The Spoonmaker's Diamond (aka the Kasikci)
The pride of the Topkapi Palace Museum and its most valuable single exhibit is the 86-carat pear-shaped Spoonmaker Diamond, also known as the Kasikci. Surrounded by a double-row of 49 Old Mine cut diamonds and well spotlighted, it hangs in a glass case on the wall of one of the rooms of the Treasury.
Its origin is not clear. Like many other historic diamonds, it is difficult to seperate fact from fancy. Rasid, the official historian of the Ottoman court, describes it as thus:
"In the year 1669, a very poor man found a pretty stone in the rubbish heap of Egrikapi in Istanbul. He bartered it to a spoonmaker for three wooden spoons. The spoonmaker sold the stone to a jeweler for ten silver coins.
"The jeweler consulted another jeweler who knew immediately that the pretty stone was really a precious diamond. When the second jeweler threatened to disclose the whole matter, the two men quarreled bitterly. Another jeweler heard the story and bought the diamond, giving a purse full of money to each of the angry jewelers.

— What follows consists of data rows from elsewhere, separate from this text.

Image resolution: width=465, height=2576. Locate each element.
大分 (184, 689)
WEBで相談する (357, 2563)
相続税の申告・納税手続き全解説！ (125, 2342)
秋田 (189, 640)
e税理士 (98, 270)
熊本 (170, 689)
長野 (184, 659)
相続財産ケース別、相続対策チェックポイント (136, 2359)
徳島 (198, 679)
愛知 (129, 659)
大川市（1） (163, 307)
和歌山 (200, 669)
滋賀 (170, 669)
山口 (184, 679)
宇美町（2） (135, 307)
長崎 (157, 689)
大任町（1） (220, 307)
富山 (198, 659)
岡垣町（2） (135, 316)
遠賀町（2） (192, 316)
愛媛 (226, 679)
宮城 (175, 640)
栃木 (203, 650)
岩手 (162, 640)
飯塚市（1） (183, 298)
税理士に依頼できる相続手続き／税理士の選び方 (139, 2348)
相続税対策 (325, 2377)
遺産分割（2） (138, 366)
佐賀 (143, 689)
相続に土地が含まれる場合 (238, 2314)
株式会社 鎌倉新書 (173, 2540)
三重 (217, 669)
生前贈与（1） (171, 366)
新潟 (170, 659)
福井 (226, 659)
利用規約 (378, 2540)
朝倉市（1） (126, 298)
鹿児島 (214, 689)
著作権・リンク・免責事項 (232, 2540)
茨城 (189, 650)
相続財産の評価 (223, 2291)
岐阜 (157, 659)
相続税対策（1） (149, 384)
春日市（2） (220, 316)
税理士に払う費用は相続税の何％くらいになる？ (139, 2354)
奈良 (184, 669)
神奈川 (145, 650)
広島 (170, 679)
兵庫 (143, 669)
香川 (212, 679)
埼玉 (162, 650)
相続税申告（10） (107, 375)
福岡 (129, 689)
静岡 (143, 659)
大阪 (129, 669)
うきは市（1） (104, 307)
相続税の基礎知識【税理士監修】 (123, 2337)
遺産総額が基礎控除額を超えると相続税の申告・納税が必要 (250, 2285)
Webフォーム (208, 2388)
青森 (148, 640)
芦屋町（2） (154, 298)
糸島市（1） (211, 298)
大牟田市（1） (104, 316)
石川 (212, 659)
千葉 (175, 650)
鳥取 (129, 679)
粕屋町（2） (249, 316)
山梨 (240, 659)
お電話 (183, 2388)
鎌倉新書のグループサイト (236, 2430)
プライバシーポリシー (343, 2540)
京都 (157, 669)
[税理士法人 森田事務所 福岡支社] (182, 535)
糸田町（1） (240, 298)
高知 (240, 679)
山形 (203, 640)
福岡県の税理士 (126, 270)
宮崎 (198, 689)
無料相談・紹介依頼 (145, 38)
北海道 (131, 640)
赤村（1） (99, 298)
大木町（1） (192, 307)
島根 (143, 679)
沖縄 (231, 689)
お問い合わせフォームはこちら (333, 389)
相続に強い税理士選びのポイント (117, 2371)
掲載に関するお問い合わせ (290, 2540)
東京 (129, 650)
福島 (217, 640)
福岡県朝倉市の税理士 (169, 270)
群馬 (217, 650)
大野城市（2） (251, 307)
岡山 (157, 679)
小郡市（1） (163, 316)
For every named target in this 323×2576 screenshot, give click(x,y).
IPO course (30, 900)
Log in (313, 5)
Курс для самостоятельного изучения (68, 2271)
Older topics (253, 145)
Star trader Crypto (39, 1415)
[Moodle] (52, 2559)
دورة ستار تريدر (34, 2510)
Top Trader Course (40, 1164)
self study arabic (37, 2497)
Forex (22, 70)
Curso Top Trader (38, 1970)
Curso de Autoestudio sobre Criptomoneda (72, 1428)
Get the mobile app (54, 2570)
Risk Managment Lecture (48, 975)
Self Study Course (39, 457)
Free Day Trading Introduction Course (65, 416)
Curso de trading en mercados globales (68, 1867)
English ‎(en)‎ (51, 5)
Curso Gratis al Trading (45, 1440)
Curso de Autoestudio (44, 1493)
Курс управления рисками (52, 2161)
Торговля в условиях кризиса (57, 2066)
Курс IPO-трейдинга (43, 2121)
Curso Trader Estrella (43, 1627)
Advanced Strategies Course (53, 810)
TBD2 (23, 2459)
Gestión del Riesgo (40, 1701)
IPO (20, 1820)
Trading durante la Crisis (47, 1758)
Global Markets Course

But now the Grand Vizier, Kopruluzade Ahmed Pasha, has heard of the gem. When Sultan Mehmed IV is told of the affair, he orders the stone be brought to the palace, and he takes possession of it. Whether he paid for it is not revealed. And, of course, no one knows what history preceded it being thrown into the garbage heap."
A more probable story is that in 1774 a French officer named Pikot bought the diamond from the Maharajah of Madras in India and then took it to France. Somehow thieves got wind of the gem and robbed Pikot.
Sometime later a large diamond about the size of the stone taken from Pikot, appeared at an auction, and the notorious Casanova made a bid for it. The diamond thus became known for a time as the Casanova Lottery Diamond. It was finally bought by Napoleon's mother, Letizia Ramolino, who later sold her jewels to help her son escape from Elba in 1815.
An officer of Tepedelenli Ali Pasha bought the great diamond for 150,000 pieces of gold and put it in Tepedelenli's Treasury. When he was killed in the revolt against Sultan Mahmut II, his entire treasury came to the Palace of Turkey. It is probable that the stone now called the Kasicki, is the long lost Pikot (aka Spoonmaker's) Diamond. Source: "Diamonds Eternal" by Victor Argenzio. Printed by the David McKay Company Inc., New York. 1974.